Broadband News

4G trial in Cornwall extended to June 2012

180 customers in the St Newlyn area of Cornwall have been on a 4G trial which was due to come to an end soon. Ofcom has given approval for an extension of the trial to June 2012, for testing of 4G in rural areas.

Everything Everywhere is running the trial in conjunction with BT Wholesale. The trial is using a part of the sub 1GHz spectrum which is better at penetrating buildings and obstructions that the higher 4G frequencies. Average download speeds are reported as 7 Mbps, with 2 Mbps upload speeds.

"Before the 4G trial, my fiancé and I were using a dongle, and downloading anything was impossible it was so slow.

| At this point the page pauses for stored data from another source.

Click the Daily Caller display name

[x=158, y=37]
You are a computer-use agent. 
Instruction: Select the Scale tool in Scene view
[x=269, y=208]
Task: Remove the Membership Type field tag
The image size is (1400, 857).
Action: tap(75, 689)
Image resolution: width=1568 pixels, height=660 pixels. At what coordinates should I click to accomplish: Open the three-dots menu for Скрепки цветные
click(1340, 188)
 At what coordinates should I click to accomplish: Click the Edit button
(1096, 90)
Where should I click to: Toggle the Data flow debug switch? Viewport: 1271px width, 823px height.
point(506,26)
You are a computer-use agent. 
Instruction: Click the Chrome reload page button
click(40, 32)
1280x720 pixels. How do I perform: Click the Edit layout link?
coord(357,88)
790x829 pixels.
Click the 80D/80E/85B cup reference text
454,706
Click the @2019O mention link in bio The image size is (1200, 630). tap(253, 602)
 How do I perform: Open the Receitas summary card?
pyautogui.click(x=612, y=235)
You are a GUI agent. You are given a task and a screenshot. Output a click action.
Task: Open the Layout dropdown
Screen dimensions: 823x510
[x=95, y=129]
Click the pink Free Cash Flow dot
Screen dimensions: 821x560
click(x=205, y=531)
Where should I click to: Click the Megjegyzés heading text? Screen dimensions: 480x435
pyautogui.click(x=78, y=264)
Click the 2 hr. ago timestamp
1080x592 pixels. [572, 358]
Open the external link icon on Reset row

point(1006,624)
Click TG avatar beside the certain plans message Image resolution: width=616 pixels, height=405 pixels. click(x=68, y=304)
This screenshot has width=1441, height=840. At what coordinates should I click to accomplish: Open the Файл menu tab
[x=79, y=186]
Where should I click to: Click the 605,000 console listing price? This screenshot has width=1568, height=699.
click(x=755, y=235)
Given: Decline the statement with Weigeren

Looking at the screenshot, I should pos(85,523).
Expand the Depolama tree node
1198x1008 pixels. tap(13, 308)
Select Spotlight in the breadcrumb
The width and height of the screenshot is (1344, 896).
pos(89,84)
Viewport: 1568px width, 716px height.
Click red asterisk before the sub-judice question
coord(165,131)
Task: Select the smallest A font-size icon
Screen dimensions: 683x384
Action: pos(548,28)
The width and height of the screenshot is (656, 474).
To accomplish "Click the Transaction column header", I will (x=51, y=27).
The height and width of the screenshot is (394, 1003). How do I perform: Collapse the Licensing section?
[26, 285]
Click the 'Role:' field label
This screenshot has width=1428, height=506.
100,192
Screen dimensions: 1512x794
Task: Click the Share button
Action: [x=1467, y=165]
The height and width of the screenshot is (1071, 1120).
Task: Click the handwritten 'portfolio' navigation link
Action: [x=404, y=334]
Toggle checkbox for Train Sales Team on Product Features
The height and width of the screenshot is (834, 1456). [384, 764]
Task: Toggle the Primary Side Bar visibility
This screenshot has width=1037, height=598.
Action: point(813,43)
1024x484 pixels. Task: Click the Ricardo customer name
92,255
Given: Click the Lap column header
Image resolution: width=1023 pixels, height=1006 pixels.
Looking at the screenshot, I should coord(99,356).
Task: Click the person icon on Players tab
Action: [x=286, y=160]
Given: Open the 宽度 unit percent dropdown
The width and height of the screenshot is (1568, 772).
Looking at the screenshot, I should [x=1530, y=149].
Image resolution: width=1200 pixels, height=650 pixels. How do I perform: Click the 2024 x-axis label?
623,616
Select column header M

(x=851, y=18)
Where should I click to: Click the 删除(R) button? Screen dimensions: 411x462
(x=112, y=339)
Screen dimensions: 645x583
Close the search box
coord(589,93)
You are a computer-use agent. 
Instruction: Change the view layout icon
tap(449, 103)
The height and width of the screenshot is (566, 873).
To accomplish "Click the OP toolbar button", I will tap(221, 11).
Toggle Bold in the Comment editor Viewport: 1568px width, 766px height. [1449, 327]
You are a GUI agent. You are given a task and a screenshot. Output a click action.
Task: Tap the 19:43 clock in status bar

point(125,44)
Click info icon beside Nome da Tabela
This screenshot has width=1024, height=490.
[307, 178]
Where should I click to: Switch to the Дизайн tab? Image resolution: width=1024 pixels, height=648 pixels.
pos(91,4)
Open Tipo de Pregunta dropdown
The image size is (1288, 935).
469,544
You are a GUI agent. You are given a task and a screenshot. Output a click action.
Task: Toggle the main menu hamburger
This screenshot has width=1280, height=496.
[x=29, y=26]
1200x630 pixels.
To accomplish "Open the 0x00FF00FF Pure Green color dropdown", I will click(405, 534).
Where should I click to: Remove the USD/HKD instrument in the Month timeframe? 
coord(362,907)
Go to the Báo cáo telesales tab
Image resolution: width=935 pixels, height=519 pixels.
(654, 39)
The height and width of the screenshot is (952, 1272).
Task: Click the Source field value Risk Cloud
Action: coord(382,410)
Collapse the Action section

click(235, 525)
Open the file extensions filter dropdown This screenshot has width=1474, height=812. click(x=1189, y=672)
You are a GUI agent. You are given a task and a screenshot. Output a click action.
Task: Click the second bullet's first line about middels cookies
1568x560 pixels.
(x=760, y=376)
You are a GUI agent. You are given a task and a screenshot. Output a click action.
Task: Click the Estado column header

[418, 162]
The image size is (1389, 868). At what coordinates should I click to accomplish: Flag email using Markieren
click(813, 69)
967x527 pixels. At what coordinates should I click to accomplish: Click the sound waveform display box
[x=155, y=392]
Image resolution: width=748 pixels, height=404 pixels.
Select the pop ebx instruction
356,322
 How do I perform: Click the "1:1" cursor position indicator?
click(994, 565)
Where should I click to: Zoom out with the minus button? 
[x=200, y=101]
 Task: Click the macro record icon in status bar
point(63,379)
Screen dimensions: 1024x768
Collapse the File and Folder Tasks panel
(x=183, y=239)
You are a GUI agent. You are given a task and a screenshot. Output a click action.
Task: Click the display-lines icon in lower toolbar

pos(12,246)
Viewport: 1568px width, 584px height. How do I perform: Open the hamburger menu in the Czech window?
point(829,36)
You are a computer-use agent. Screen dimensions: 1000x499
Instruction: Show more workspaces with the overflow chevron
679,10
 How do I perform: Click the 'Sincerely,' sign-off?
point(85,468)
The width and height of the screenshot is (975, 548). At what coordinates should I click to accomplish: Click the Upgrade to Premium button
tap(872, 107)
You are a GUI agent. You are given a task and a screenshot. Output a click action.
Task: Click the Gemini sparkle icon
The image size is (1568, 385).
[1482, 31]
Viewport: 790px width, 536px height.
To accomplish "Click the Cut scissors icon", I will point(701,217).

Now, we can watch on demand television and stream music. Better still, my fiancé’s sister in Australia has met her four-month-old nephew for the first time over Skype. The extension of the trial is a godsend for me, as I really don’t want to go back to the digital dark age."

Tamasin Battell, 4G Cornwall triallist

The Superfast Cornwall project which is vastly more advanced with actual roll-out underway compared to BDUK, and has always had wireless (fixed and mobile) in its plan to provide superfast broadband to as much of Cornwall as possible. One unknown still, and this applies across the UK is how BT plans to meet the 25 Mbps (or 30 Mbps in some areas) minimum speed target for exchange only lines (a line that has no street cabinet between it and the exchange). The Cornwall blueprint seems to suggest these will be some other technology than FTTP.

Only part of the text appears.